SpecLibFasta usage#

[1]:
%reload_ext autoreload
%autoreload 2
[2]:
from alphabase.protein.fasta import SpecLibFasta

Proteins from a dict (or loaded from fasta files)

[3]:
prot1 = 'MABCDESTKAFGHIJKLMNOPQRAFGHIJK'
prot2 = 'AFGHIJKLMNOPQR'
protein_dict = {
    'xx': {
        'protein_id': 'xx',
        'gene_name': '',
        'sequence': prot1
    },
    'yy': {
        'protein_id': 'yy',
        'gene_name': 'gene',
        'sequence': prot2
    }
}

alphabase.protein.fasta.SpecLibFasta.get_peptides_from_protein_dict will digest a protein dict into a peptide dataframe.

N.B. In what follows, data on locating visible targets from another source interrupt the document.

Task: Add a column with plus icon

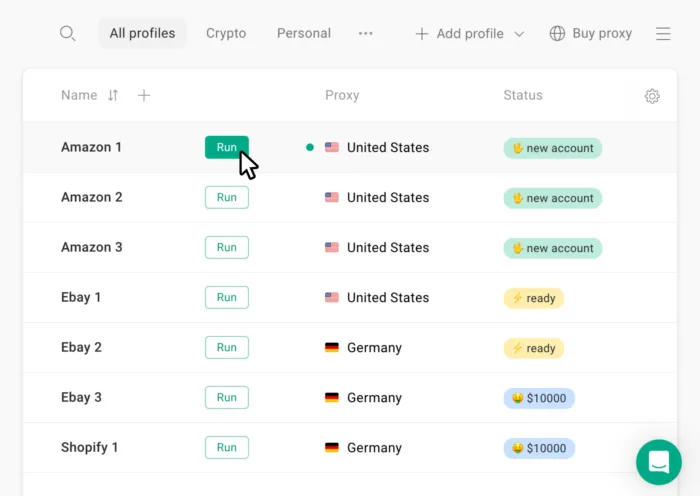Action: tap(144, 95)
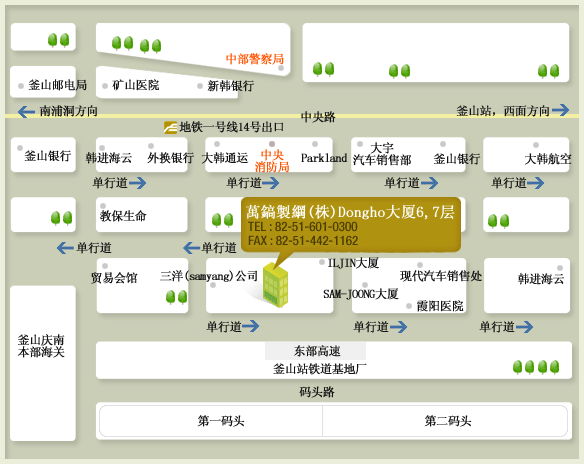Click the 教保生命 building block
This screenshot has width=584, height=464.
[142, 215]
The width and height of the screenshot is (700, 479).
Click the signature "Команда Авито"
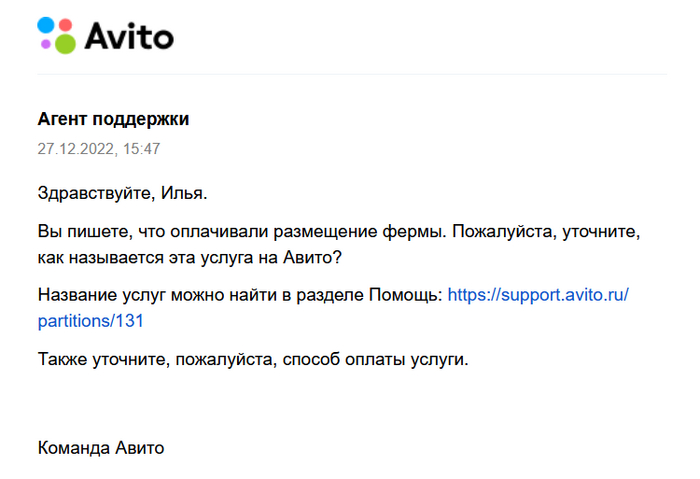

alphabase.protein.fasta.SpecLibFasta.get_peptides_from_fasta will digest a fasta file or a fasta list into a peptide dataframe.

[4]:
fasta_lib = SpecLibFasta(
    ['b_z1','y_z1'], I_to_L=False, decoy='pseudo_reverse',
    var_mods=['Acetyl@Protein N-term', 'Oxidation@M'],
    fix_mods=['Carbamidomethyl@C'],
)
# fasta_lib.get_peptides_from_fasta(fasta_files)
fasta_lib.get_peptides_from_protein_dict(protein_dict)
fasta_lib.precursor_df
[4]:
sequence protein_idxes miss_cleavage is_prot_nterm is_prot_cterm mods mod_sites nAA
0 AFGHIJK 0;1 0 True True 7
1 LMNOPQR 0;1 0 False True 7
2 ABCDESTK 0 0 True False 8
3 MABCDESTK 0 0 True False 9
4 AFGHIJKLMNOPQR 0;1 1 True True 14
5 LMNOPQRAFGHIJK 0 1 False True 14
6 ABCDESTKAFGHIJK 0 1 True False 15
7 MABCDESTKAFGHIJK 0 1 True False 16
8 AFGHIJKLMNOPQRAFGHIJK 0 2 False True 21
9 ABCDESTKAFGHIJKLMNOPQR 0 2 True False 22
10 MABCDESTKAFGHIJKLMNOPQR 0 2 True False 23
[5]:
fasta_lib.protein_df
[5]:
protein_id gene_name sequence
0 xx MABCDESTKAFGHIJKLMNOPQRAFGHIJK
1 yy gene AFGHIJKLMNOPQR

We can also append the protein names to precursor_df

[6]:
fasta_lib.append_protein_name()
fasta_lib.precursor_df
[6]:
sequence protein_idxes miss_cleavage is_prot_nterm is_prot_cterm mods mod_sites nAA proteins genes
0 AFGHIJK 0;1 0 True True 7 xx;yy gene
1 LMNOPQR 0;1 0 False True 7 xx;yy gene
2 ABCDESTK 0 0 True False 8 xx
3 MABCDESTK 0 0 True False 9 xx
4 AFGHIJKLMNOPQR 0;1 1 True True 14 xx;yy gene
5 LMNOPQRAFGHIJK 0 1 False True 14 xx
6 ABCDESTKAFGHIJK 0 1 True False 15 xx
7 MABCDESTKAFGHIJK 0 1 True False 16 xx
8 AFGHIJKLMNOPQRAFGHIJK 0 2 False True 21 xx
9 ABCDESTKAFGHIJKLMNOPQR 0 2 True False 22 xx
10 MABCDESTKAFGHIJKLMNOPQR 0 2 True False 23 xx

If we have our own precursor_df loaded by psm_readers, we can directly assign it to fasta_lib.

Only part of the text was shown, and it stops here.